虽然对方一无所觉,他却仍旧心虚得说不出话来,正抓耳挠腮地想说辞,殷稷就为他解了围:“今日宴上相谈甚欢,就请了岳父来继续。”
“原来如此,”谢母嗔怪地看了他一眼,“来就来,还说什么去夜游,我还能拦着你不成?”

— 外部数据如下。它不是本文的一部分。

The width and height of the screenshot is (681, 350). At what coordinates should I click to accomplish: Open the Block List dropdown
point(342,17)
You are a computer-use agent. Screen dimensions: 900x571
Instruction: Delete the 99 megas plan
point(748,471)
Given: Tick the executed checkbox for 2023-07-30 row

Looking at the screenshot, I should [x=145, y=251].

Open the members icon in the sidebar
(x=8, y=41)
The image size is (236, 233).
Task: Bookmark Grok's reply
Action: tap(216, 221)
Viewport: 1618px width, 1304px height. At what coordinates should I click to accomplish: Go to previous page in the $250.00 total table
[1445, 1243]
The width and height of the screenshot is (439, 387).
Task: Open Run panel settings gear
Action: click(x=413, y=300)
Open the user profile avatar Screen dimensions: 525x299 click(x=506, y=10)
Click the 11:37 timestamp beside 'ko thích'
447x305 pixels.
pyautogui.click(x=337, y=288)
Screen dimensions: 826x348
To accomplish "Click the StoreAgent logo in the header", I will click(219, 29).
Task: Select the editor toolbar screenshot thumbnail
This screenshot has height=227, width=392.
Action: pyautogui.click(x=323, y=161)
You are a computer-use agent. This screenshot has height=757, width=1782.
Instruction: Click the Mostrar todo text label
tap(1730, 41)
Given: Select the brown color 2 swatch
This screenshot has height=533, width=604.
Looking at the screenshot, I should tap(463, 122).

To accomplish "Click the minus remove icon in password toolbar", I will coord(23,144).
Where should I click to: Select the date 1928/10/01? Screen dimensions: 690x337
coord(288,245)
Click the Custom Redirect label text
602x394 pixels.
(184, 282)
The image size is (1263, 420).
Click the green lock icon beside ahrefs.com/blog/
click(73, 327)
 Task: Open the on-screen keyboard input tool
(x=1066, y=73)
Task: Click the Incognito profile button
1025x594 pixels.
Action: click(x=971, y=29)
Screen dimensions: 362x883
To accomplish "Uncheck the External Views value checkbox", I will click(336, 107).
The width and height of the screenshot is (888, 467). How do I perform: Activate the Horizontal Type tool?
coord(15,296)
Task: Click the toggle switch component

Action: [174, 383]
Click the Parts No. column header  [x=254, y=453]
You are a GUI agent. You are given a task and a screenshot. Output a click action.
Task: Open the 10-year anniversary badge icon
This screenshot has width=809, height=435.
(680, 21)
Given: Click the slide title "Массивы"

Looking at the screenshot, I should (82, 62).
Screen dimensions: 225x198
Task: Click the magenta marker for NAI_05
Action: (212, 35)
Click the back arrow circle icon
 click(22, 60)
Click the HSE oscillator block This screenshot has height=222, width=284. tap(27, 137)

“是奴才们路上遇见的,想来是他们疏忽,没有去禀报岳母。”
“对对对,就是这样。”
谢父忙不迭附和了一句,话音落下他感激地看了一眼殷稷,果然一个女
婿半个儿,关键时刻还是得看女婿的。
他又扫了眼谢济,心思都写在了脸上,你长那么大一个脑袋是摆设吗?连给你爹解围都不会,要你有什么用?
谢济半分都不肯示弱,自己的事自己扛,总想着拉儿子下水干什么?哪有你这般当爹的?
父子两人背着人吹胡子瞪眼,谢母有所察觉,各自瞪了一眼,见他们消停下来,这才笑吟吟地将食盒放在了桌子上:“见皇上席上没用多少,想来是这北地的饭菜不合口味,我便让厨子仿着青州的口味做了些点心,若是皇上饿了,垫一垫肚子也好。”
殷稷一怔:“岳母特意为我做的?”
谢蕴心里却是一跳,若是做的青州口味,该不会是蒸饺吧?
她下意识想拦,食盒却已经被打开了,白白胖胖两只小老虎窝在盘子里,这是青州的花馍,而老虎也是殷稷的属相。
下面还有各色点心,却半分饺子的样子都没见。
谢蕴松了口气,替殷稷道了谢,将父母兄长都送了出去,刚合上门就被人从背后抱了上来。